EXERCISE AIM |
From the line with "Select the model number 319022L" through the last line of the records below, both ends included, transcribe only those lines, exactly, and omit the pictures.

Saved entries:
:::

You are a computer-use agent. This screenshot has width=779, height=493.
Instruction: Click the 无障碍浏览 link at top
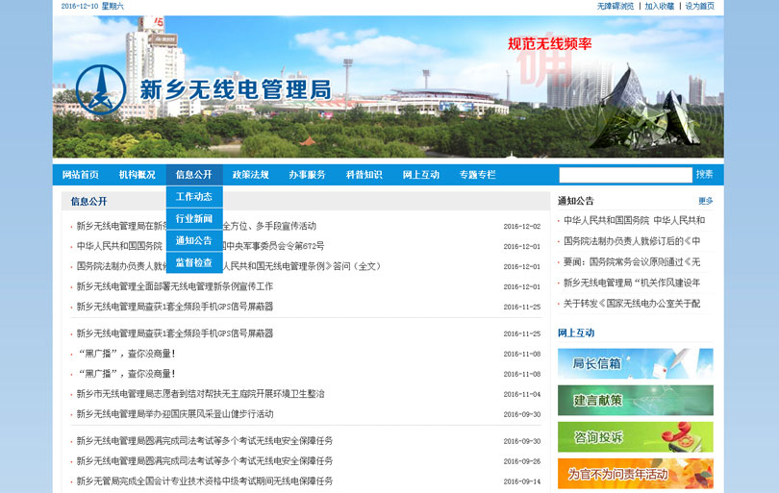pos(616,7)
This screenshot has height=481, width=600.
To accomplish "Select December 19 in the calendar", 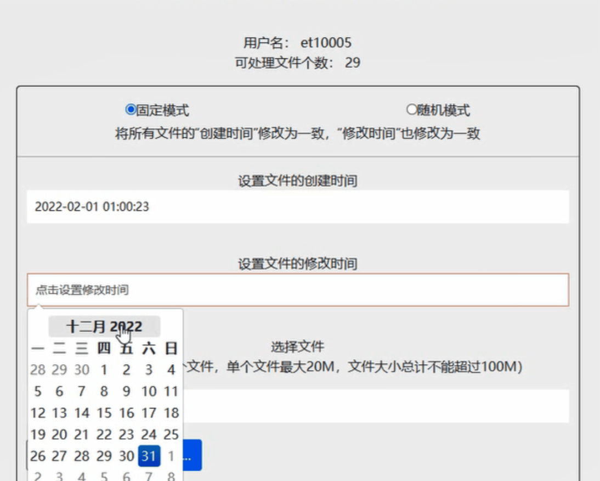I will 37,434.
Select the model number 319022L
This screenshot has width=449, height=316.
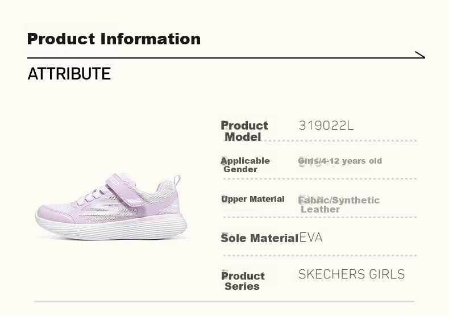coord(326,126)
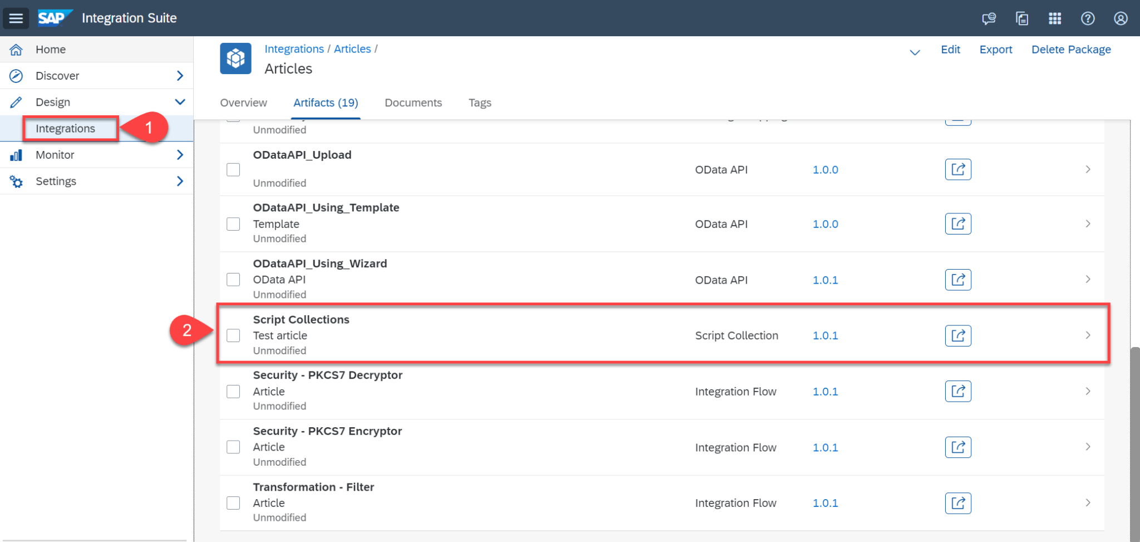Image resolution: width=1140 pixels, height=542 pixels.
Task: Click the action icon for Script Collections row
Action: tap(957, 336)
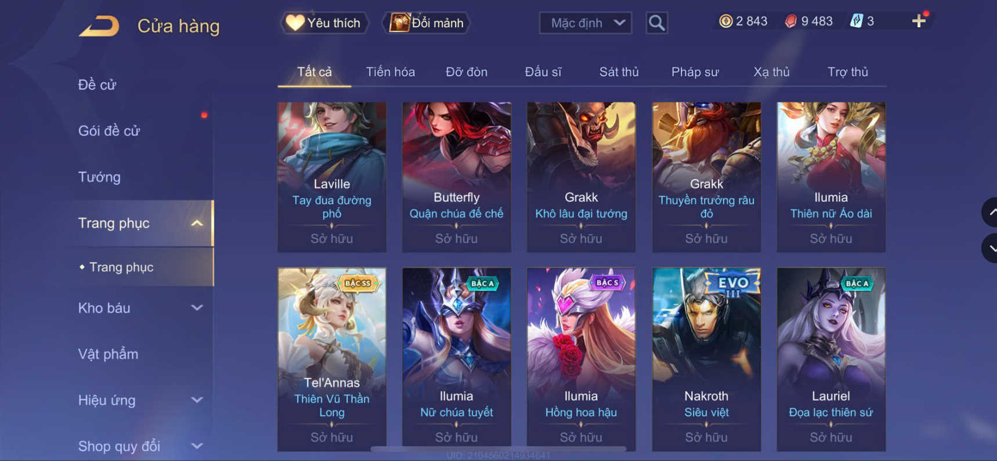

:::

ANSWER AREA |
Select the model number 319022L
This screenshot has width=449, height=316.
coord(326,126)
Image resolution: width=1140 pixels, height=542 pixels.
Task: Click the action icon for Script Collections row
Action: tap(957, 336)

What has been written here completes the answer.